Democrats have telegraphed the effort, which would involve the “nuclear option,” since it would effectively change the rules with a simple majority of Democratic senators.

One aide said the scenario would involve a ruling from the chair providing for a simple majority to invoke cloture on nominees, potentially preserving existing rules governing debate time after breaking filibusters.

Reid told reporters Tuesday that “we need to do something” to advance President Barack Obama’s nominations.

The move, which could come as early as Thursday, is the anticipated response to a decision by Senate Republicans to oppose limiting debate on each of the nominees put forth by Obama to fill vacancies on the D.C. Circuit Court of Appeals.

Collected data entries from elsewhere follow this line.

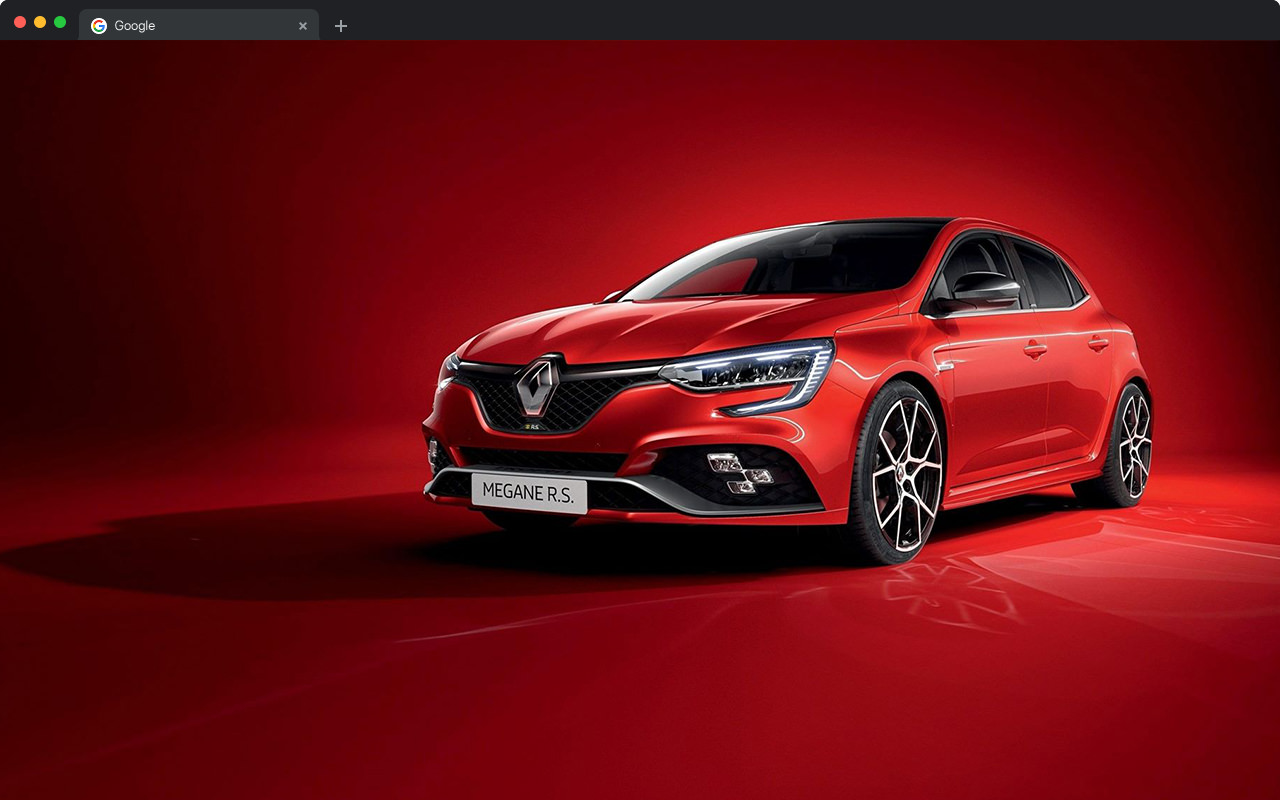The height and width of the screenshot is (800, 1280).
Task: Select the Google tab title
Action: (x=135, y=26)
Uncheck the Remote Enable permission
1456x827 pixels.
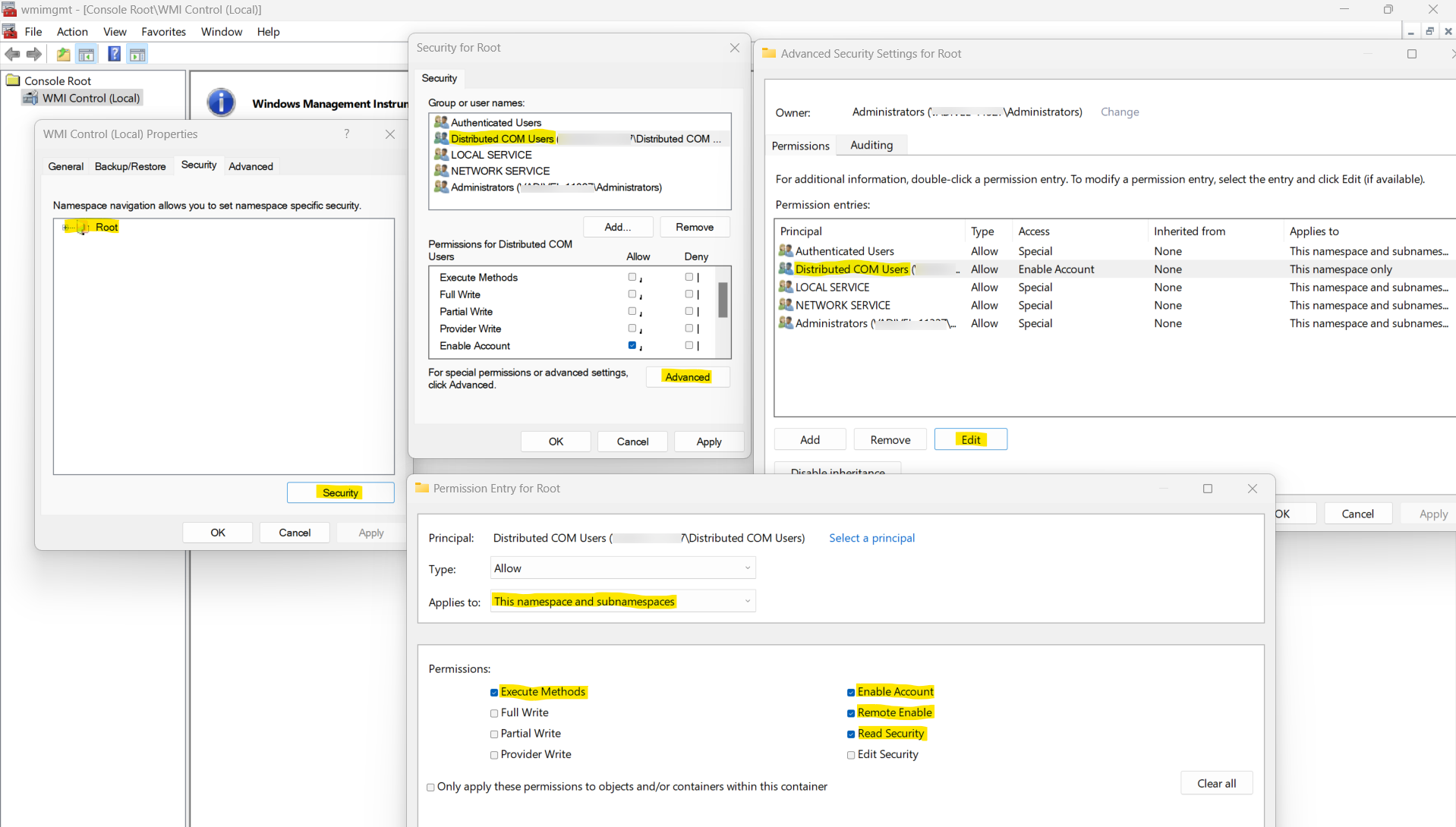tap(851, 713)
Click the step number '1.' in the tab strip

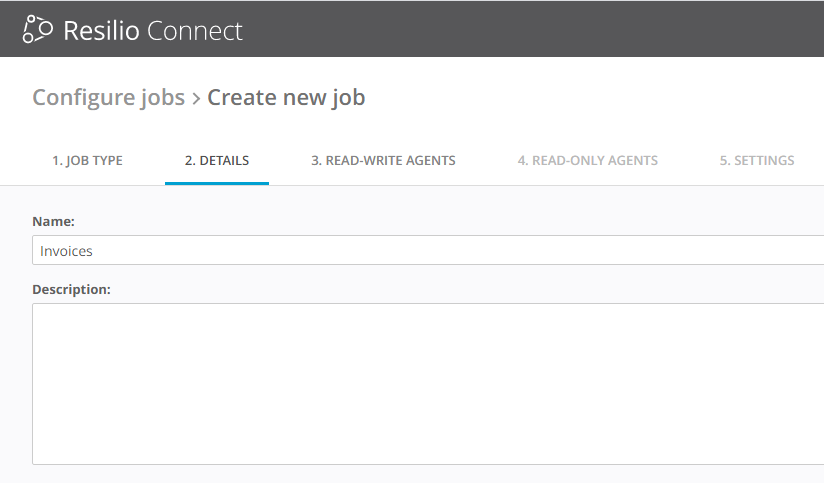(57, 160)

While the Senate’s been on the brink of the nuclear option numerous times since Democrats last took the majority, the previous debates were defused by narrow agreements between Democrats and Republicans.

Any vote on changing the precedent would be close, but if Reid has the majority vote required lined up, every indication is that he will move forward.

During the previous debate over the rules that ended with a bipartisan deal, Reid declined to entertain the idea that the D.C. Circuit vacancies would lead senators right back to the precipice of changing rules and precedents.

A few Democrats have not publicly committed, but the momentum is clearly on the side of the relatively new senators who have pushed for changes.

Sen. Charles E. Schumer, D-N.Y., told a Democratic dinner earlier this year that “we will fill up the D.C. Circuit, one way or the other.”

Senate Republican leadership is calling the standoff over federal appeals court judges a distraction from the troubled rollout of the health care law, though it seems some Republicans have reached the point where they think Reid should either move forward with the nuclear option or give up on it.

“I can only speak for myself: I’m tired of threats,” said Sen. Richard M. Burr, R-N.C., “If he’s going to do it, then go ahead and do it. If he’s not going to do it, then quit talking about it. I think that this shouldn’t be a surprise to anybody.”

“We’re not interested in having a gun put to our head any longer,” McConnell said Thursday, echoing Burr’s sentiment.

“This rules change charade has gone from being a biennial threat, to an annual threat, to now a quarterly threat. It’s become a threat every time Senate Democrats don’t get their way,” McConnell said. “And their repeated promises at the end of every crisis, that they won’t threaten it again, just don’t seem to be worth any more than their promises on Obamacare.”

Burr said he did not think Democrats would win a public opinion battle over the Senate’s rules in relation to appeals court judges.

“It’s a pretty weak argument, but if they want to take that one publicly, if that’s something to change 200 years worth of history, I don’t think the American people are going to side with them,” Burr said Wednesday.